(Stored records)
--------
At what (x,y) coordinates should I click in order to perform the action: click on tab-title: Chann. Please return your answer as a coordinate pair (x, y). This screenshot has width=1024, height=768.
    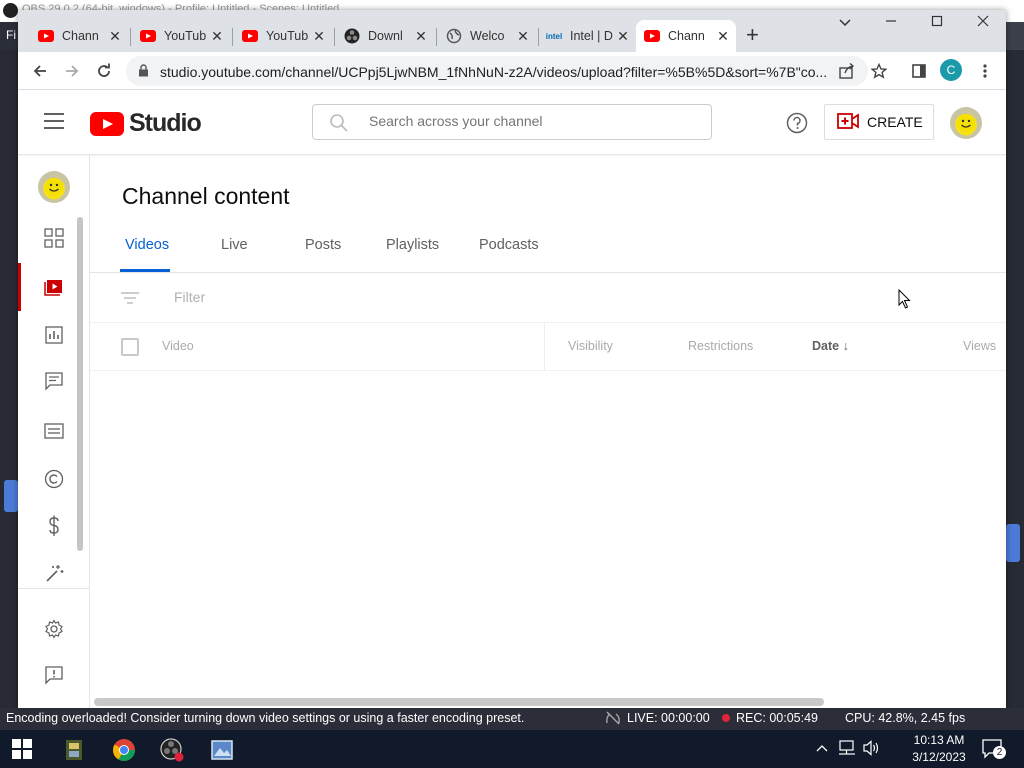
    Looking at the image, I should click on (80, 36).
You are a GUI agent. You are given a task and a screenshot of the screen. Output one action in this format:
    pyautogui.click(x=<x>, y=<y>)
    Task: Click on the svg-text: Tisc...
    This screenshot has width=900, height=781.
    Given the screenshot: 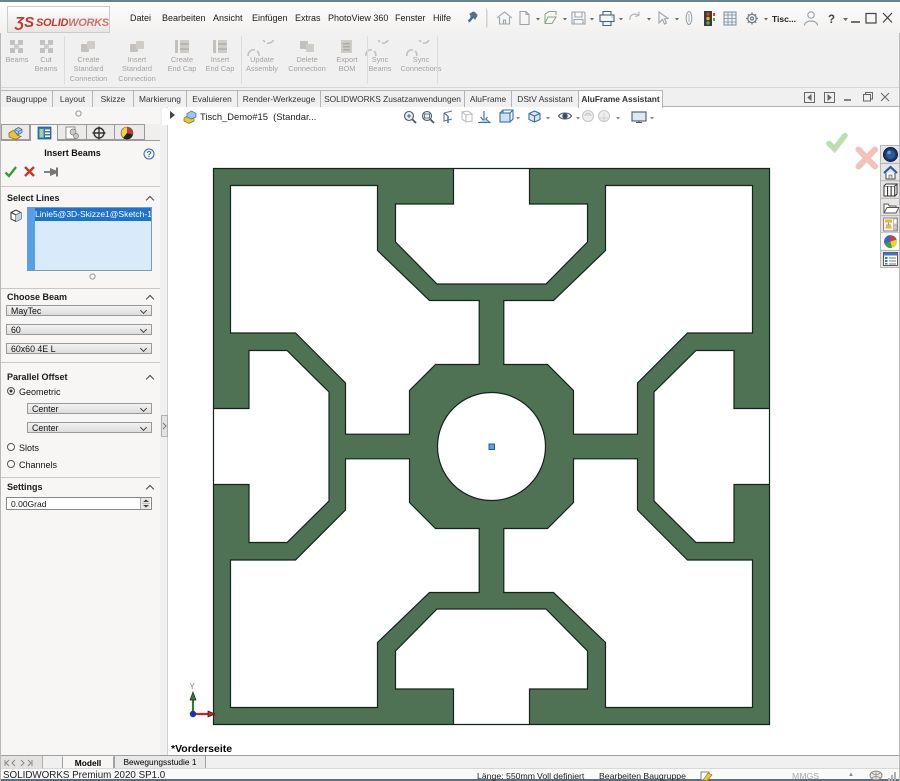 What is the action you would take?
    pyautogui.click(x=784, y=19)
    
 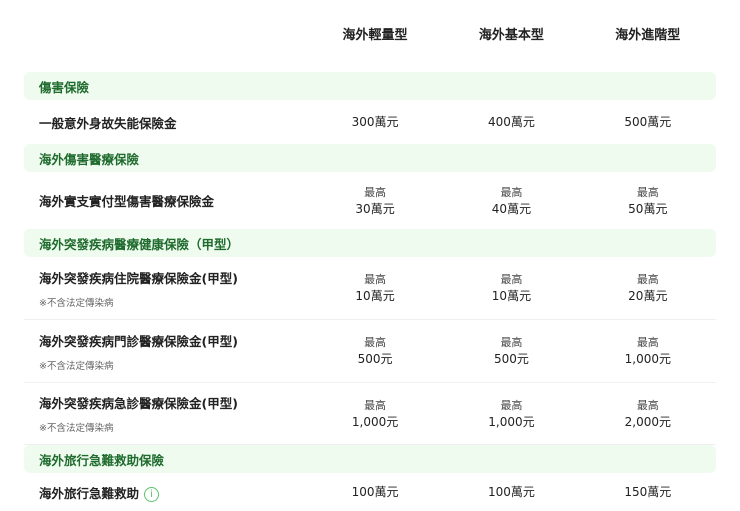 I want to click on coverage-row: 海外實支實付型傷害醫療保險金 最高 30萬元 最高 40萬元 最高 50萬元, so click(x=370, y=200).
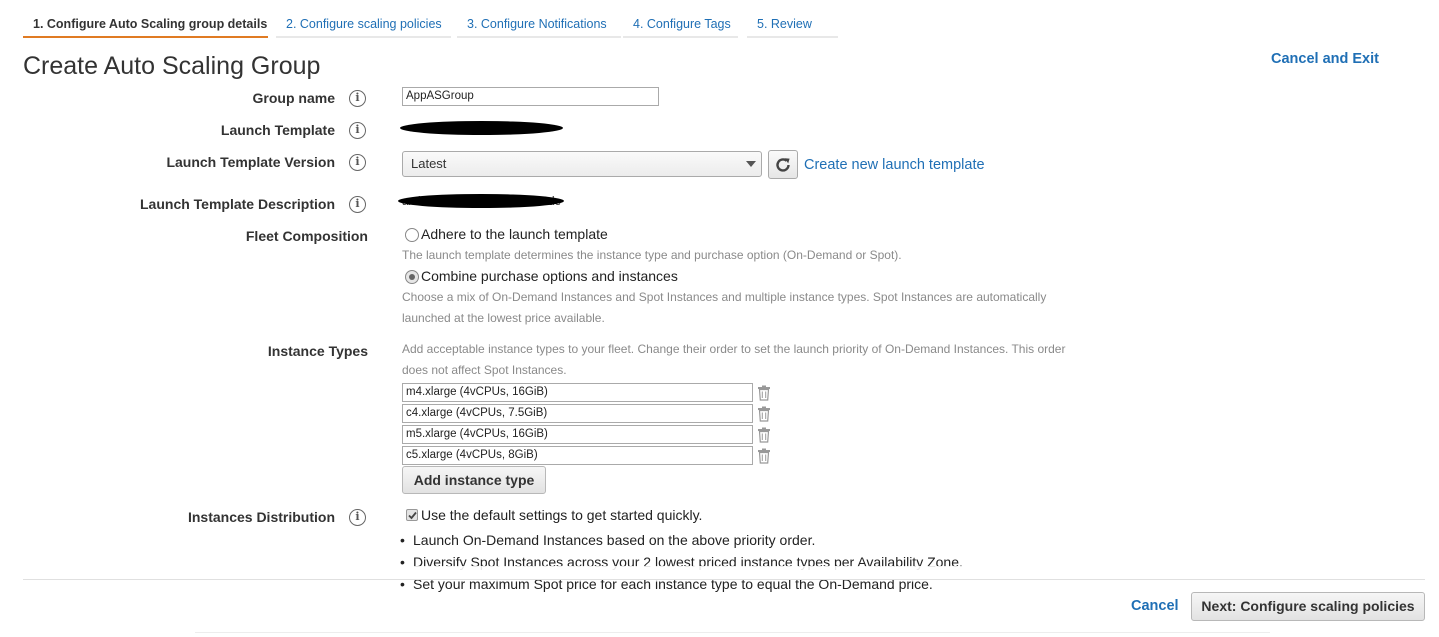 Image resolution: width=1439 pixels, height=637 pixels. I want to click on instance-types-label: Instance Types, so click(318, 351).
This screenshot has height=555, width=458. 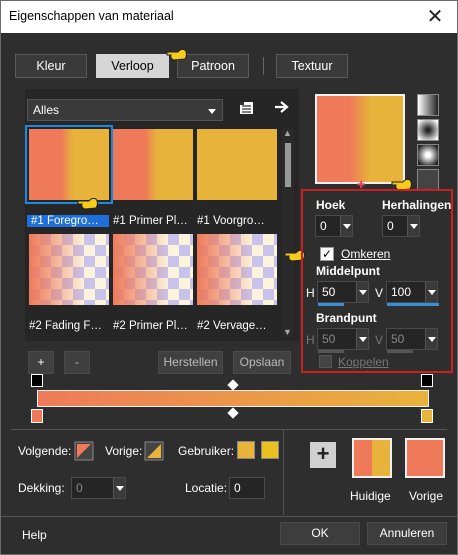 I want to click on color-stop-top-left, so click(x=37, y=380).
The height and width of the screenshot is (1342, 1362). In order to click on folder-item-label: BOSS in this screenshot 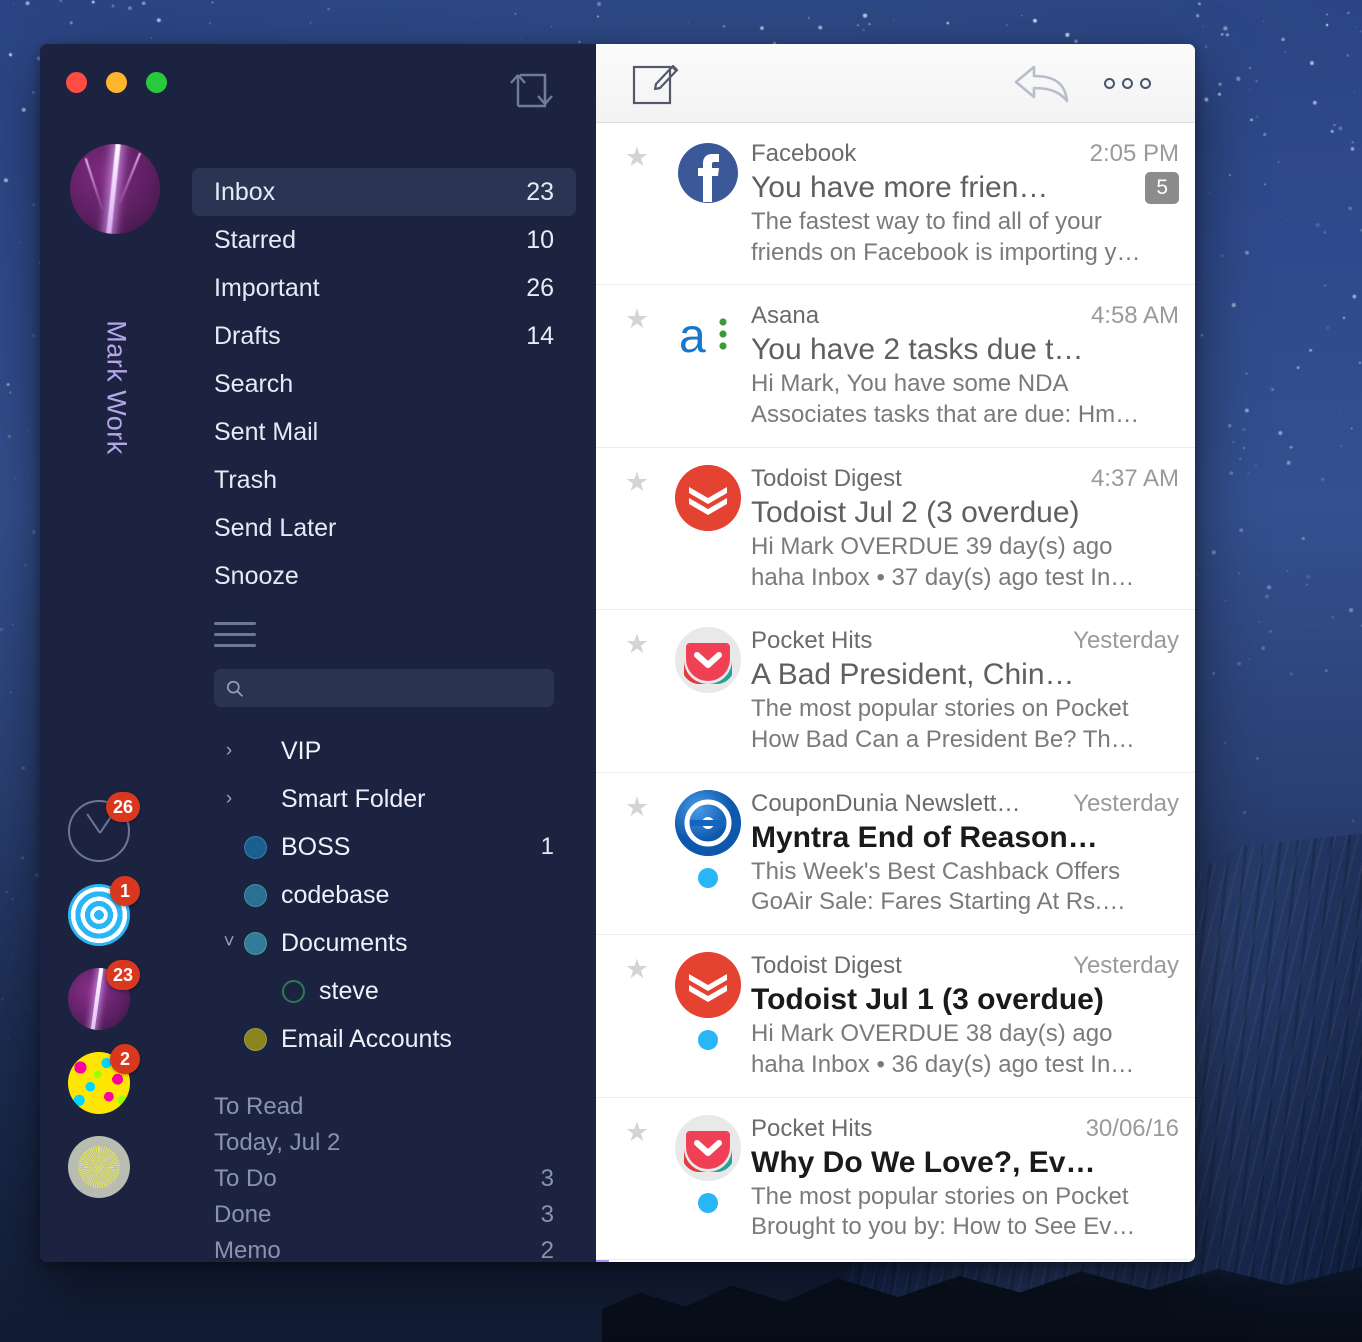, I will do `click(316, 846)`.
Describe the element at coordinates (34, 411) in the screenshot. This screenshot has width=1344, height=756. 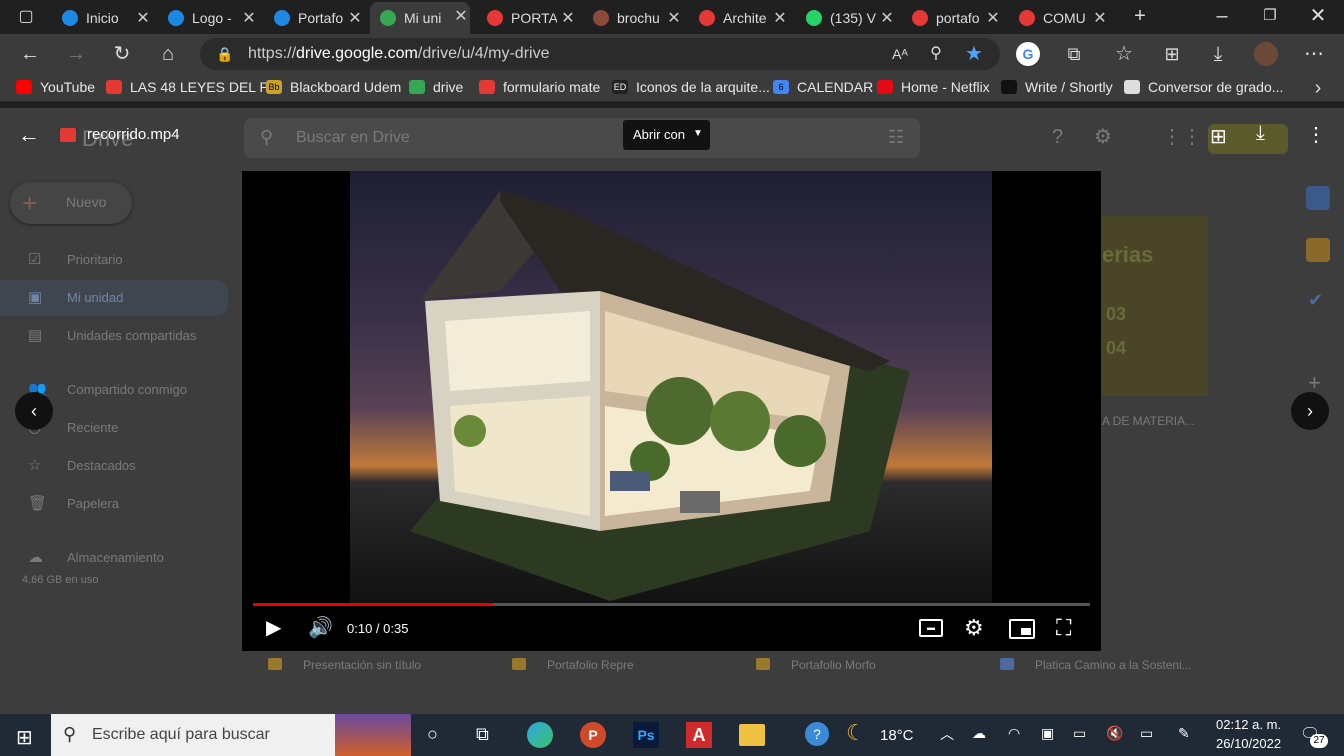
I see `previous-file-button: ‹` at that location.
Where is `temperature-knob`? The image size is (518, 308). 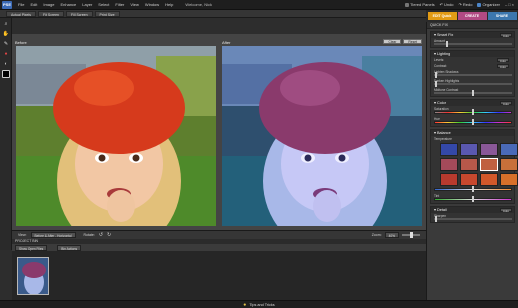
temperature-knob is located at coordinates (473, 189).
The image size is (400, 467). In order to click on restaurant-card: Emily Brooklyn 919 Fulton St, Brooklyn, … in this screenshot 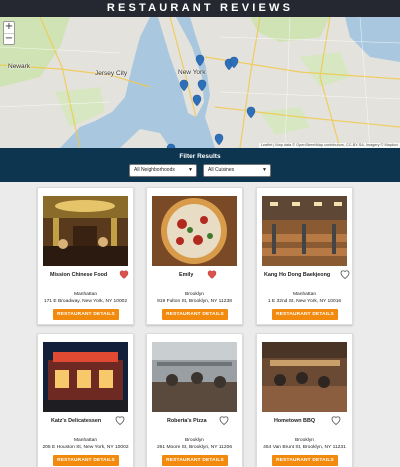, I will do `click(194, 256)`.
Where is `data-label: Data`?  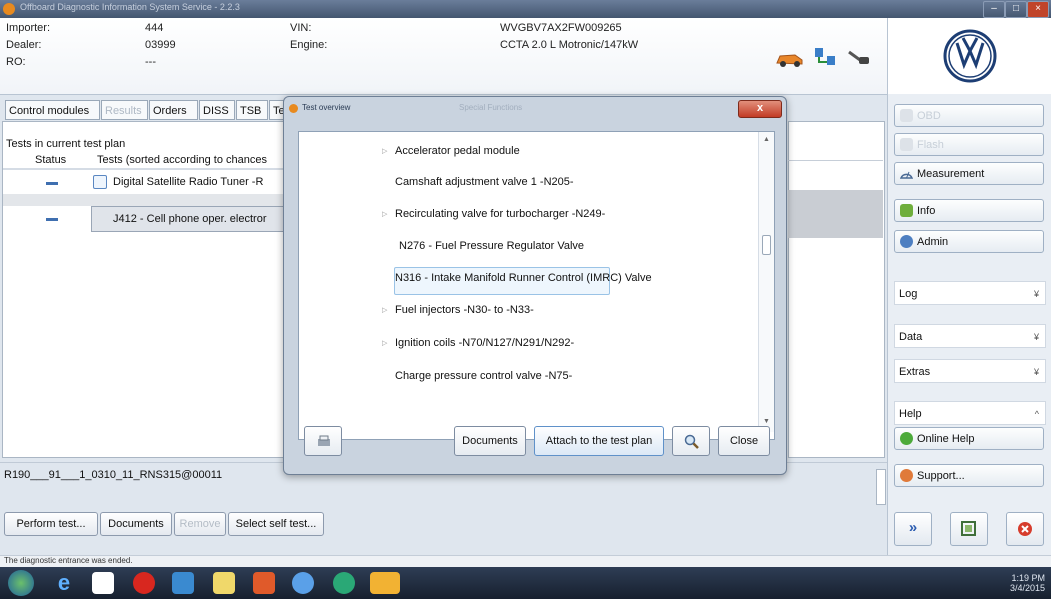
data-label: Data is located at coordinates (911, 337).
--------
▶ **Exercise**: In the part of the listing that opens with the line containing "You are a GUI" and closes with the line containing "This screenshot has width=900, height=781.", change "GUI agent" to "desktop assistant" and give back only those lines, otherwise unaltered.

▶ **Solution**:
You are a desktop assistant. You are given a task and a screenshot of the screen. Output one action in this format:
    pyautogui.click(x=<x>, y=<y>)
    Task: Click on the svg-text: Tisc...
    This screenshot has width=900, height=781.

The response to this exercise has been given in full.